Viterbo si trova nella terza fascia partendo da quelle più virtuose, chiamata “Gli equilibristi”.
Le otto sezioni, infatti, sono indicate con frasi ad effetto che sintetizzano già da sole la tipologia di rischio in cui si trova la fiscalità. Le fasce, in ordine crescente, sono: “Stanno tutti bene”, “L’industriale”, “Gli equilibristi”, “Non siamo angeli”, “Rischiose abitudini”, “Niente da dichiarare?”, “Metropolis” e “Rischio totale”.

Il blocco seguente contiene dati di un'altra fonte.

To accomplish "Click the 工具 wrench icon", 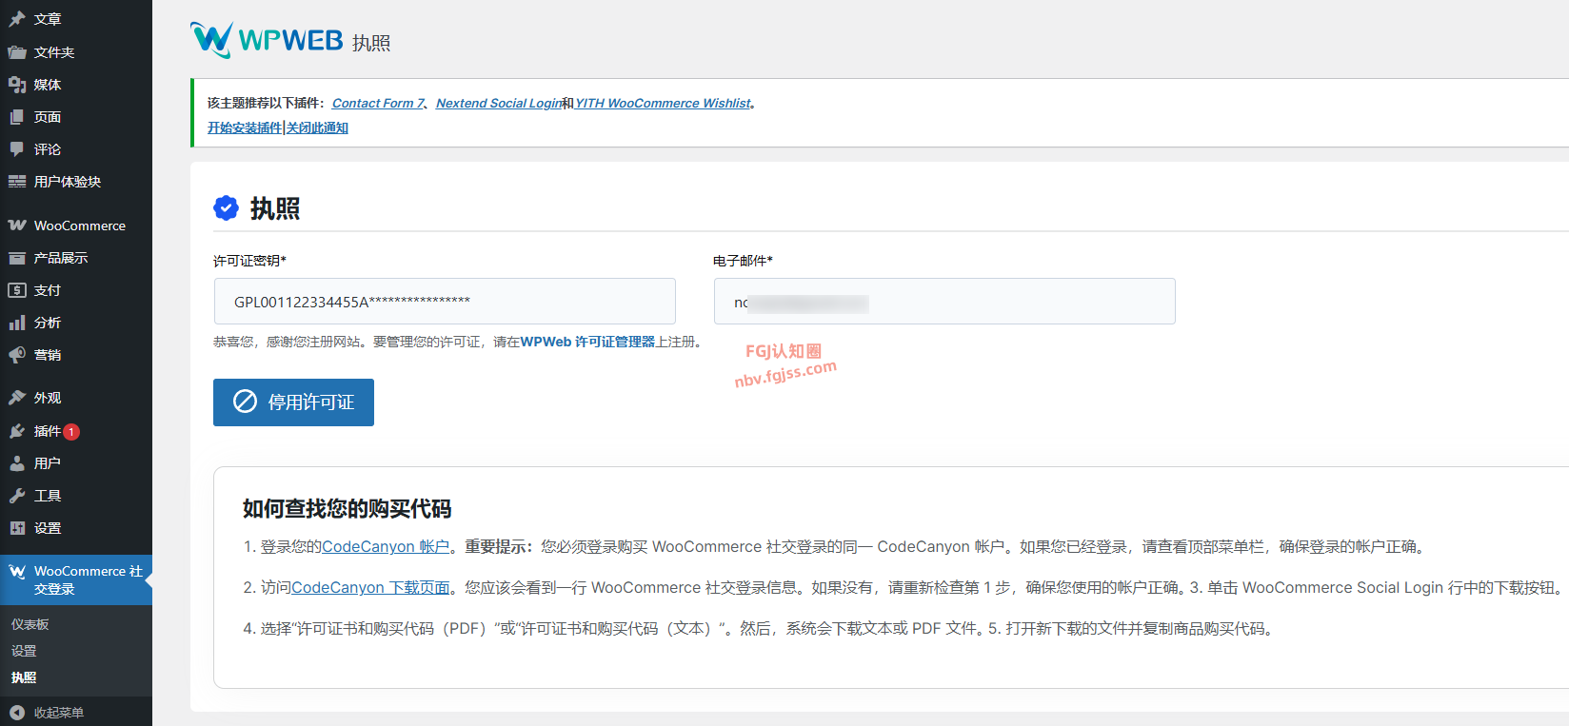I will click(17, 496).
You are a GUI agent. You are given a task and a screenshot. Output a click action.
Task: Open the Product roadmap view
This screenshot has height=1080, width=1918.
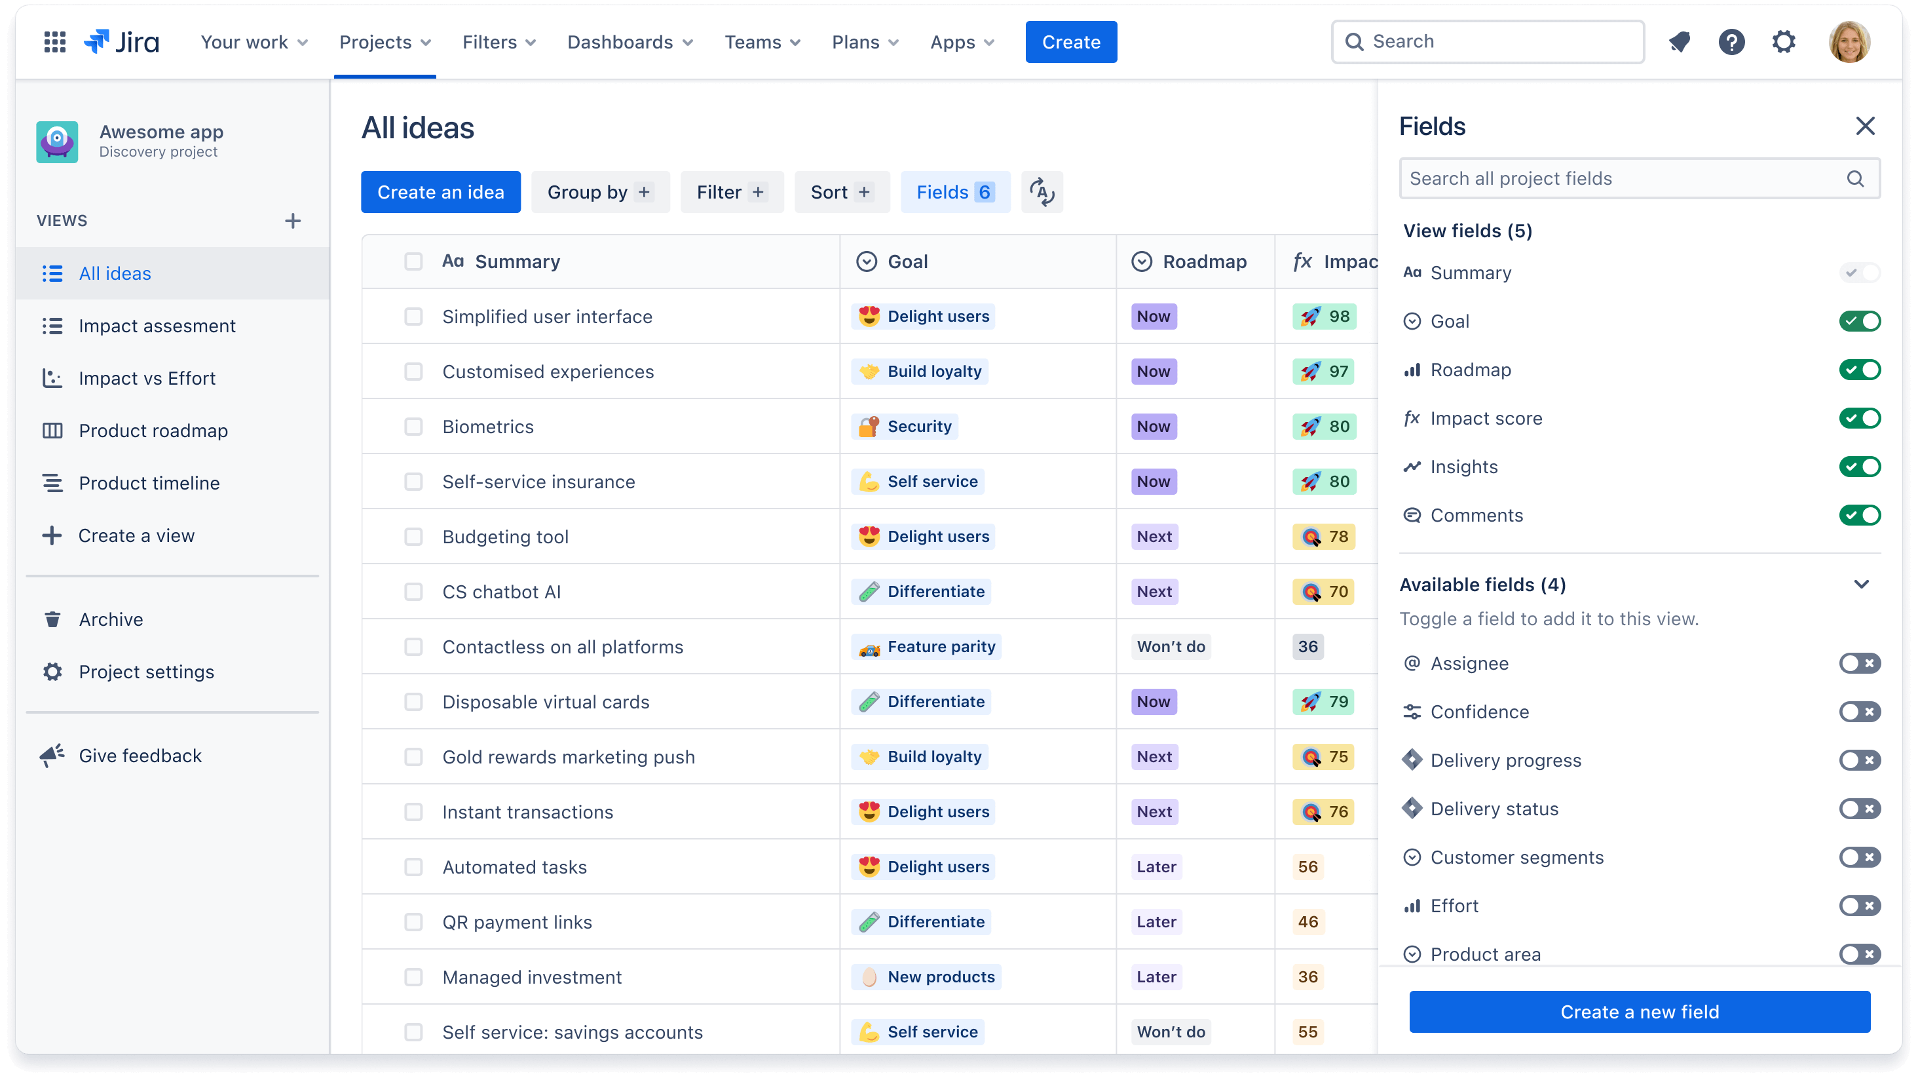[x=154, y=430]
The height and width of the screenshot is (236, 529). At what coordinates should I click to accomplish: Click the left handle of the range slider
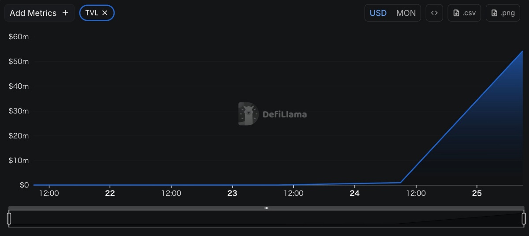(x=9, y=218)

Il gruppo di città più virtuose è occupato da tutti capoluoghi di provincia del nord o del centro-nord. Basti pensare che la più meridionale è Siena. Di queste fanno parte 9 milioni di italiani: Aosta, Belluno, Biella, Bolzano, Como, Cremona, Cuneo, Forlì-Cesena, Gorizia, Lecco, Lodi, Mantova, Modena, Parma, Pavia, Piacenza, Pordenone, Ravenna, Reggio Emilia, Rovigo, Sondrio, Trento, Udine e, appunto, Siena.
Al contrario, quelle gravemente a rischio, si trovano al sud, ad eccezione di Frosinone, e sono: Agrigento, Brindisi, Caltanissetta, Caserta, Catanzaro, Cosenza, Crotone, Foggia, Frosinone, Lecce, Napoli, Ragusa, Reggio, Calabria, Salerno, Trapani, Vibo Valentia, Barletta-Andria-Trani.
Viterbo è al terzo “livello”, nel gruppo chiamato “Gli equilibristi” che copre 5,3 milioni di residenti. La città dei papi è in compagnia di Arezzo, Ascoli Piceno, Asti, Chieti, Ferrara, L’Aquila, Macerata, Novara, Perugia, Pesaro e Urbino, Teramo, Terni, Verbano-Cusio-Ossola, Vercelli e Fermo.
Roma e Milano, inserite da sole nell’insieme nominato “Metropolis” sono le settime della classifica: appena migliori del gruppo “Rischio totale”.